Your task:
Transcribe the listing below in full, keeping every line exactly as it is.

═════ Exercise data

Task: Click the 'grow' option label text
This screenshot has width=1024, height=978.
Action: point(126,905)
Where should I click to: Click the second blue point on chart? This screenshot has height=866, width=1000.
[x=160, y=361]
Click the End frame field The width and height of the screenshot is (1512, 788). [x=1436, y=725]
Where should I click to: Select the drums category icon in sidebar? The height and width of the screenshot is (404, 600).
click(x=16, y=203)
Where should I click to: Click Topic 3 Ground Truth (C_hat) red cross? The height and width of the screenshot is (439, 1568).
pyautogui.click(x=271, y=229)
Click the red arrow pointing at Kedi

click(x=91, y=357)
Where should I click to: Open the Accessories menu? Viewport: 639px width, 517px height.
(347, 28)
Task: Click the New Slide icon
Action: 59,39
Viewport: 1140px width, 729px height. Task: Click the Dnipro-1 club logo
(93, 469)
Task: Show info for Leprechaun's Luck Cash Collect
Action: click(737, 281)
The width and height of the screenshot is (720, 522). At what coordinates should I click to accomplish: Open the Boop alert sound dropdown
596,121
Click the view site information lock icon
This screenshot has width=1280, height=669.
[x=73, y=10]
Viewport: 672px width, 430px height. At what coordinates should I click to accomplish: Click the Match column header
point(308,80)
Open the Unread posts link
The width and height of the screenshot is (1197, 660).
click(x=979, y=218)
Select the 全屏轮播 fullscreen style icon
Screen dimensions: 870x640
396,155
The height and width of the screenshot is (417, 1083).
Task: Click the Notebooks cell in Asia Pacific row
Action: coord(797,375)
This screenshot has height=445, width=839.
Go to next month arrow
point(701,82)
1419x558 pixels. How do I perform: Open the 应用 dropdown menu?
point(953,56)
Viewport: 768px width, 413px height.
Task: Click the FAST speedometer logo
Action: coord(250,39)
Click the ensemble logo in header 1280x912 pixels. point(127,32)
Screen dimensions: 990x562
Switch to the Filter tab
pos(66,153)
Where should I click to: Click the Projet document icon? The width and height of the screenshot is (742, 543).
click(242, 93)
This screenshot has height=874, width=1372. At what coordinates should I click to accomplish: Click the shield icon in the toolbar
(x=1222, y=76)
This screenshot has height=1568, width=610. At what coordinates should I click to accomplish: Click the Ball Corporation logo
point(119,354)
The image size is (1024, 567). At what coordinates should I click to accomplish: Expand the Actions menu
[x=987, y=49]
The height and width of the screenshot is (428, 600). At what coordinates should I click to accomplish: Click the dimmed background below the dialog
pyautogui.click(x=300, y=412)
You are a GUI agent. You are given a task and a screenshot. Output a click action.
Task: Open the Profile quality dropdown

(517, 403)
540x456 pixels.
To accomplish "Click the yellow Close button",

══════════

Result:
Task: Click the 'grow' option label text
This screenshot has width=1024, height=978.
Action: point(126,905)
Where should I click to: Click the second blue point on chart? This screenshot has height=866, width=1000.
[x=160, y=361]
Click the End frame field The width and height of the screenshot is (1512, 788). [x=1436, y=725]
Where should I click to: Select the drums category icon in sidebar? The height and width of the screenshot is (404, 600).
click(x=16, y=203)
Where should I click to: Click Topic 3 Ground Truth (C_hat) red cross? The height and width of the screenshot is (439, 1568).
pyautogui.click(x=271, y=229)
Click the red arrow pointing at Kedi

click(x=91, y=357)
Where should I click to: Open the Accessories menu? Viewport: 639px width, 517px height.
(347, 28)
Task: Click the New Slide icon
Action: 59,39
Viewport: 1140px width, 729px height. Task: Click the Dnipro-1 club logo
(93, 469)
Task: Show info for Leprechaun's Luck Cash Collect
Action: click(737, 281)
The width and height of the screenshot is (720, 522). At what coordinates should I click to accomplish: Open the Boop alert sound dropdown
596,121
Click the view site information lock icon
This screenshot has width=1280, height=669.
[x=73, y=10]
Viewport: 672px width, 430px height. At what coordinates should I click to accomplish: Click the Match column header
point(308,80)
Open the Unread posts link
The width and height of the screenshot is (1197, 660).
click(x=979, y=218)
Select the 全屏轮播 fullscreen style icon
Screen dimensions: 870x640
396,155
The height and width of the screenshot is (417, 1083).
Task: Click the Notebooks cell in Asia Pacific row
Action: coord(797,375)
This screenshot has height=445, width=839.
Go to next month arrow
point(701,82)
1419x558 pixels. How do I perform: Open the 应用 dropdown menu?
point(953,56)
Viewport: 768px width, 413px height.
Task: Click the FAST speedometer logo
Action: coord(250,39)
Click the ensemble logo in header 1280x912 pixels. point(127,32)
Screen dimensions: 990x562
Switch to the Filter tab
pos(66,153)
Where should I click to: Click the Projet document icon? The width and height of the screenshot is (742, 543).
click(242, 93)
This screenshot has height=874, width=1372. At what coordinates should I click to accomplish: Click the shield icon in the toolbar
(x=1222, y=76)
This screenshot has height=1568, width=610. At what coordinates should I click to accomplish: Click the Ball Corporation logo
point(119,354)
The image size is (1024, 567). At what coordinates should I click to accomplish: Expand the Actions menu
[x=987, y=49]
The height and width of the screenshot is (428, 600). At what coordinates should I click to accomplish: Click the dimmed background below the dialog
pyautogui.click(x=300, y=412)
You are a GUI agent. You are given a task and a screenshot. Output a click action.
Task: Open the Profile quality dropdown

(517, 403)
540x456 pixels.
To accomplish "Click the yellow Close button",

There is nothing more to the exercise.